▶ [What is required]: Repeat each entry below exactly.
╭─ Input for this task
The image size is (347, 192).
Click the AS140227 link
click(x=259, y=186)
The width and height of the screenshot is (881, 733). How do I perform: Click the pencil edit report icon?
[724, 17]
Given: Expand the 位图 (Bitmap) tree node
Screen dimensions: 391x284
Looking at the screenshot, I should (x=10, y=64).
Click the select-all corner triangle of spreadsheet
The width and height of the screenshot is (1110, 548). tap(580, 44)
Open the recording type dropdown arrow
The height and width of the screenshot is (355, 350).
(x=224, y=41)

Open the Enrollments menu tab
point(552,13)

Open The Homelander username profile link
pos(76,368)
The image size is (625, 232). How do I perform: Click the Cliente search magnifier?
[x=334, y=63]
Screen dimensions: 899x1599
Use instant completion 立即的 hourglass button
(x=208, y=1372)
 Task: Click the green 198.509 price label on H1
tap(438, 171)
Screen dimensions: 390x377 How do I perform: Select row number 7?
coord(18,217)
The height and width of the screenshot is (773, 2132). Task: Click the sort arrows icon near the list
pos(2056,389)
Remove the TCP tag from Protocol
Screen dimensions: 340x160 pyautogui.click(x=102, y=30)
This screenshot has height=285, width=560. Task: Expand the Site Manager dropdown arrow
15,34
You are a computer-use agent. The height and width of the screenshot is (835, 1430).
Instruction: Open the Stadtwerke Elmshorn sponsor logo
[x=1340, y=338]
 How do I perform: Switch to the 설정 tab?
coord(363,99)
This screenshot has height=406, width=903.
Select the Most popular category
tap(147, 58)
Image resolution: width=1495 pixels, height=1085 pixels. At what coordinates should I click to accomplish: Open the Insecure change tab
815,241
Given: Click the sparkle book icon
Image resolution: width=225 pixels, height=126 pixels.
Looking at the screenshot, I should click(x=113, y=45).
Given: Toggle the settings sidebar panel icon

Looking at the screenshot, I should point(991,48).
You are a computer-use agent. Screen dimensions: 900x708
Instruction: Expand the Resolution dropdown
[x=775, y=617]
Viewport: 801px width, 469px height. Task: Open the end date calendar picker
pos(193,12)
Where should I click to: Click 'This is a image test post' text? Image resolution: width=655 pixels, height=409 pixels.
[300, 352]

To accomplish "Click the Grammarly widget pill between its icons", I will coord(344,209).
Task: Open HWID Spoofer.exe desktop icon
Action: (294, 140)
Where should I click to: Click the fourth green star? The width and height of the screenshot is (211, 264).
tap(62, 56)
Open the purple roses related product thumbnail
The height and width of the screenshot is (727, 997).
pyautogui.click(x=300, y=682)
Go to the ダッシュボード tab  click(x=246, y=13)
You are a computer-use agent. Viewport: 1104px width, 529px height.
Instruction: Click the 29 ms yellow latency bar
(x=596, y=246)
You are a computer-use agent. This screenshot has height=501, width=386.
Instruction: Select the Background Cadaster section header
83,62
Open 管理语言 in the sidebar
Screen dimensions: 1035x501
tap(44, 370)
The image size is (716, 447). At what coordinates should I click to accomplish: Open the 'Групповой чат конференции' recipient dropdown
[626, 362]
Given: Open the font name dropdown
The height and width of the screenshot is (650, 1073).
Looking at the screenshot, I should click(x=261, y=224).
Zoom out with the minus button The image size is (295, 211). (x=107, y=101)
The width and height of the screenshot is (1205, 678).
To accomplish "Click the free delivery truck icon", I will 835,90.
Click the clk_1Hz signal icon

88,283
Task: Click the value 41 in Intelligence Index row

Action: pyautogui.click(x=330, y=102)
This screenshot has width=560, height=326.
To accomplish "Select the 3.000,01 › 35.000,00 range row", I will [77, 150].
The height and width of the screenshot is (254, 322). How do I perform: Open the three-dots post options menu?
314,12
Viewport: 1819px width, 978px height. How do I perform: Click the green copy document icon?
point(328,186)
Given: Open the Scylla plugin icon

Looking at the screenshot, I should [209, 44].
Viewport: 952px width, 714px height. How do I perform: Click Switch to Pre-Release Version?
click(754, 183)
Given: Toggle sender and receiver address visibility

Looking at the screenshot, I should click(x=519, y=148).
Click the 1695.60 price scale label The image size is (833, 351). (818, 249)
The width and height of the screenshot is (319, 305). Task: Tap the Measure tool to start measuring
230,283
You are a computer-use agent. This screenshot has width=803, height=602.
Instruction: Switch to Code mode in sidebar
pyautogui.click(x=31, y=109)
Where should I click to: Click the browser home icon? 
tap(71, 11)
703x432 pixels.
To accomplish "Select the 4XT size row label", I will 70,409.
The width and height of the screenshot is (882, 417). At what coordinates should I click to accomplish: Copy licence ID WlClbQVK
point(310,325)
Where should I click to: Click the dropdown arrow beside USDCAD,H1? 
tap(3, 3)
╰─
▶ [Exercise solution]:
The image size is (347, 192).
Click the AS140227 link
click(x=259, y=186)
The width and height of the screenshot is (881, 733). How do I perform: Click the pencil edit report icon?
[724, 17]
Given: Expand the 位图 (Bitmap) tree node
Screen dimensions: 391x284
Looking at the screenshot, I should (x=10, y=64).
Click the select-all corner triangle of spreadsheet
The width and height of the screenshot is (1110, 548). tap(580, 44)
Open the recording type dropdown arrow
The height and width of the screenshot is (355, 350).
(x=224, y=41)

Open the Enrollments menu tab
point(552,13)

Open The Homelander username profile link
pos(76,368)
The image size is (625, 232). How do I perform: Click the Cliente search magnifier?
[x=334, y=63]
Screen dimensions: 899x1599
Use instant completion 立即的 hourglass button
(x=208, y=1372)
 Task: Click the green 198.509 price label on H1
tap(438, 171)
Screen dimensions: 390x377 How do I perform: Select row number 7?
coord(18,217)
The height and width of the screenshot is (773, 2132). Task: Click the sort arrows icon near the list
pos(2056,389)
Remove the TCP tag from Protocol
Screen dimensions: 340x160 pyautogui.click(x=102, y=30)
This screenshot has height=285, width=560. Task: Expand the Site Manager dropdown arrow
15,34
You are a computer-use agent. The height and width of the screenshot is (835, 1430).
Instruction: Open the Stadtwerke Elmshorn sponsor logo
[x=1340, y=338]
 How do I perform: Switch to the 설정 tab?
coord(363,99)
This screenshot has height=406, width=903.
Select the Most popular category
tap(147, 58)
Image resolution: width=1495 pixels, height=1085 pixels. At what coordinates should I click to accomplish: Open the Insecure change tab
815,241
Given: Click the sparkle book icon
Image resolution: width=225 pixels, height=126 pixels.
Looking at the screenshot, I should click(x=113, y=45).
Given: Toggle the settings sidebar panel icon

Looking at the screenshot, I should point(991,48).
You are a computer-use agent. Screen dimensions: 900x708
Instruction: Expand the Resolution dropdown
[x=775, y=617]
Viewport: 801px width, 469px height. Task: Open the end date calendar picker
pos(193,12)
Where should I click to: Click 'This is a image test post' text? Image resolution: width=655 pixels, height=409 pixels.
[300, 352]

To accomplish "Click the Grammarly widget pill between its icons", I will coord(344,209).
Task: Open HWID Spoofer.exe desktop icon
Action: (294, 140)
Where should I click to: Click the fourth green star? The width and height of the screenshot is (211, 264).
tap(62, 56)
Open the purple roses related product thumbnail
The height and width of the screenshot is (727, 997).
pyautogui.click(x=300, y=682)
Go to the ダッシュボード tab  click(x=246, y=13)
You are a computer-use agent. Viewport: 1104px width, 529px height.
Instruction: Click the 29 ms yellow latency bar
(x=596, y=246)
You are a computer-use agent. This screenshot has height=501, width=386.
Instruction: Select the Background Cadaster section header
83,62
Open 管理语言 in the sidebar
Screen dimensions: 1035x501
tap(44, 370)
The image size is (716, 447). At what coordinates should I click to accomplish: Open the 'Групповой чат конференции' recipient dropdown
[626, 362]
Given: Open the font name dropdown
The height and width of the screenshot is (650, 1073).
Looking at the screenshot, I should click(x=261, y=224).
Zoom out with the minus button The image size is (295, 211). (x=107, y=101)
The width and height of the screenshot is (1205, 678).
To accomplish "Click the free delivery truck icon", I will 835,90.
Click the clk_1Hz signal icon

88,283
Task: Click the value 41 in Intelligence Index row

Action: pyautogui.click(x=330, y=102)
This screenshot has width=560, height=326.
To accomplish "Select the 3.000,01 › 35.000,00 range row", I will [77, 150].
The height and width of the screenshot is (254, 322). How do I perform: Open the three-dots post options menu?
314,12
Viewport: 1819px width, 978px height. How do I perform: Click the green copy document icon?
point(328,186)
Given: Open the Scylla plugin icon

Looking at the screenshot, I should [209, 44].
Viewport: 952px width, 714px height. How do I perform: Click Switch to Pre-Release Version?
click(754, 183)
Given: Toggle sender and receiver address visibility

Looking at the screenshot, I should click(x=519, y=148).
Click the 1695.60 price scale label The image size is (833, 351). (818, 249)
The width and height of the screenshot is (319, 305). Task: Tap the Measure tool to start measuring
230,283
You are a computer-use agent. This screenshot has width=803, height=602.
Instruction: Switch to Code mode in sidebar
pyautogui.click(x=31, y=109)
Where should I click to: Click the browser home icon? 
tap(71, 11)
703x432 pixels.
To accomplish "Select the 4XT size row label", I will 70,409.
The width and height of the screenshot is (882, 417). At what coordinates should I click to accomplish: Copy licence ID WlClbQVK
point(310,325)
Where should I click to: Click the dropdown arrow beside USDCAD,H1? 
tap(3, 3)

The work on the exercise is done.